(Entries on target coordinates)
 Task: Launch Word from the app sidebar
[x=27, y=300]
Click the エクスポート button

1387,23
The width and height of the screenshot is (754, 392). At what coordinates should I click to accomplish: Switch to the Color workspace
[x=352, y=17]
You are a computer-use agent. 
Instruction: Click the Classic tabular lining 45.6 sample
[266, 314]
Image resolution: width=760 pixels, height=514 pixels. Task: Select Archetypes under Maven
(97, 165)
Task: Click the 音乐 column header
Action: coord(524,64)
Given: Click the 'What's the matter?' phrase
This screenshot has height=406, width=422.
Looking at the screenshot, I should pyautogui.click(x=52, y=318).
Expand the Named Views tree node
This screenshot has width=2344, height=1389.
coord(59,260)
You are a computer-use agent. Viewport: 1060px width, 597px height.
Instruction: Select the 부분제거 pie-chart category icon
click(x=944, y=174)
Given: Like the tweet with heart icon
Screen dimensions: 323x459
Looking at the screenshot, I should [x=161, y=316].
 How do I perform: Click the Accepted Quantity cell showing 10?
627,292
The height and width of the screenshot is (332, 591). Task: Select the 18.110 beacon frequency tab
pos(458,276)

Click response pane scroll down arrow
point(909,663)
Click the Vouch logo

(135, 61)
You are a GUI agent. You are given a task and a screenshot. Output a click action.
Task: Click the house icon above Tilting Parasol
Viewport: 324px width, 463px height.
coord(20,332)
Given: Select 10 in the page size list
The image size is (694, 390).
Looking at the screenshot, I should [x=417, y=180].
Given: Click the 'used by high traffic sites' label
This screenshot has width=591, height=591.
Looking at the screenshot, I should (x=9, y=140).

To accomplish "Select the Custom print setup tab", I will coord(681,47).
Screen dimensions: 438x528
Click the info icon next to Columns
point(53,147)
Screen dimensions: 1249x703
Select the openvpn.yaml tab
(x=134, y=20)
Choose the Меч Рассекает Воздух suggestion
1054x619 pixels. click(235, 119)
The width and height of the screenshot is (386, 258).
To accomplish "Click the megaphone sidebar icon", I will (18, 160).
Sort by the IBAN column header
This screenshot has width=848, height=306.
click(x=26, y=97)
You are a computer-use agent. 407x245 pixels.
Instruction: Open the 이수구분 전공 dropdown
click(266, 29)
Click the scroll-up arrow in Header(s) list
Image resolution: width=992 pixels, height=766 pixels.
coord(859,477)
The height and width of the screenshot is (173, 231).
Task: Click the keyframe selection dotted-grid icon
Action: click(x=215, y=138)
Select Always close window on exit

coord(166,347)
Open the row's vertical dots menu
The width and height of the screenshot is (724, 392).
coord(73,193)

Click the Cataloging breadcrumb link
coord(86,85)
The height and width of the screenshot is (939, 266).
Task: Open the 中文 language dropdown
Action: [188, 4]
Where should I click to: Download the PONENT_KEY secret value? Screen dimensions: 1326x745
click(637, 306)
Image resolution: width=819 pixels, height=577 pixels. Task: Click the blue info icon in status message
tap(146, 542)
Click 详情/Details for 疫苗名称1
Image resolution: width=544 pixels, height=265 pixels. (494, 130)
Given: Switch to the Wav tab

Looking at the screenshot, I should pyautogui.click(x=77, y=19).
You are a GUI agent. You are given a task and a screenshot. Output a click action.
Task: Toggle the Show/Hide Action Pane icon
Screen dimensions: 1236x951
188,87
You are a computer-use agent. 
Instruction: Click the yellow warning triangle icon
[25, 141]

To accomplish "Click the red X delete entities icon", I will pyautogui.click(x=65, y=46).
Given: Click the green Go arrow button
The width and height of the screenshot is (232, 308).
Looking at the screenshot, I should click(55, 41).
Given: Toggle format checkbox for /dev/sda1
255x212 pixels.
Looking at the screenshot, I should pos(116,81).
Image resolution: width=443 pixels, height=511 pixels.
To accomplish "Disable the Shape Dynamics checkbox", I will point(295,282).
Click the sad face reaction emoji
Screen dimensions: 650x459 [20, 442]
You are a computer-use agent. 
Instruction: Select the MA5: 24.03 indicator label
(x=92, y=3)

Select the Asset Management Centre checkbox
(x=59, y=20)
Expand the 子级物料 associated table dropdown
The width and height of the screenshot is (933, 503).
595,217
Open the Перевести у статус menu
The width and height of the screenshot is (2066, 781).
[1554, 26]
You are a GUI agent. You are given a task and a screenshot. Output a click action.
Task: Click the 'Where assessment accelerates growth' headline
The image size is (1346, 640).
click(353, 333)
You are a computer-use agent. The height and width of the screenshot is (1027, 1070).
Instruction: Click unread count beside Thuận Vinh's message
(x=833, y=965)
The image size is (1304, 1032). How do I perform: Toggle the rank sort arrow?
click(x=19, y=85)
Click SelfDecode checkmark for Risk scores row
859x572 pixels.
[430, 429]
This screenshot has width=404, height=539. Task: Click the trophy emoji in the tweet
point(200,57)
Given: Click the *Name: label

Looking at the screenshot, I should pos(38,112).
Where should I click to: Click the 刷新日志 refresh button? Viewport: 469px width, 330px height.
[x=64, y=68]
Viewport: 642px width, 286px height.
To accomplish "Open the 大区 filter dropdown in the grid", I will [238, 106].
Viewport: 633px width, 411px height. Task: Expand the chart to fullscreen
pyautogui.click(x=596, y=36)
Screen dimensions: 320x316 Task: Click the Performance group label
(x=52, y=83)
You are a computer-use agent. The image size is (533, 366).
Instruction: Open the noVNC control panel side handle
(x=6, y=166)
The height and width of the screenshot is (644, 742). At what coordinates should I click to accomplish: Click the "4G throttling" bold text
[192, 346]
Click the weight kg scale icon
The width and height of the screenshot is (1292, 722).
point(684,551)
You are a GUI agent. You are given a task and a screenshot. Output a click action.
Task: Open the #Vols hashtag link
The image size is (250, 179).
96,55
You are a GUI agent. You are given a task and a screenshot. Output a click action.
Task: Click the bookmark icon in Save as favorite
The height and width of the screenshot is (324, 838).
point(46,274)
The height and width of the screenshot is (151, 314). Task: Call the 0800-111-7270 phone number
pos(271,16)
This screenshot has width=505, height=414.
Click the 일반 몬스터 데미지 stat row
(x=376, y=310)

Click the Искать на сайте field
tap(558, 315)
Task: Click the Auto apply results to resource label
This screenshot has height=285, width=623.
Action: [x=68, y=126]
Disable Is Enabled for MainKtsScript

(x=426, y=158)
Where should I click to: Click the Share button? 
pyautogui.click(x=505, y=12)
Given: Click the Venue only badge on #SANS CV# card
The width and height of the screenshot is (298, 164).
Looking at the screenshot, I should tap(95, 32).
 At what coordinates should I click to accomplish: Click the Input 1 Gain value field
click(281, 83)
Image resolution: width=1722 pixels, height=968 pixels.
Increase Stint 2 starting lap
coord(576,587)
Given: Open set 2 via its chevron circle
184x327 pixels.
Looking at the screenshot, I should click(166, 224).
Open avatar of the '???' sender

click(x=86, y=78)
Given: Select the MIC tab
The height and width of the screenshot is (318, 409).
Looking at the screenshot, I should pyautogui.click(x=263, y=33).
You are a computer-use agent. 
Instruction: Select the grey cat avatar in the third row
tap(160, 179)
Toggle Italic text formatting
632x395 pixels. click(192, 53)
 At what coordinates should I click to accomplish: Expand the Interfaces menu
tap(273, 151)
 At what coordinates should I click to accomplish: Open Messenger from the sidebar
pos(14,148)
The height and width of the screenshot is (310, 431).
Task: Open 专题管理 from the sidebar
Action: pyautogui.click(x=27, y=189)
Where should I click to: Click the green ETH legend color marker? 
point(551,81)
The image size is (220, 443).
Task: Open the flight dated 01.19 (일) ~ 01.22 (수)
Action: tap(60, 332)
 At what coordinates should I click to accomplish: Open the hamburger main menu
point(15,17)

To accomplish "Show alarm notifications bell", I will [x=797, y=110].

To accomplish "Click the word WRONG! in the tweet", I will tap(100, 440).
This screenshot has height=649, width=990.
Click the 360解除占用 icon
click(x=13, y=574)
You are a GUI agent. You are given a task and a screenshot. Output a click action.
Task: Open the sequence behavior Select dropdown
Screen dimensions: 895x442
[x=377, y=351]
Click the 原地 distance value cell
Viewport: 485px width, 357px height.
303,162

» **What needs to be done**:
Reproduce the lines above without any change, beginning with the line that contains "Click response pane scroll down arrow" and continuing through the line that contains "coord(20,332)".

» **The reply**:
Click response pane scroll down arrow
point(909,663)
Click the Vouch logo

(135, 61)
You are a GUI agent. You are given a task and a screenshot. Output a click action.
Task: Click the house icon above Tilting Parasol
Viewport: 324px width, 463px height.
coord(20,332)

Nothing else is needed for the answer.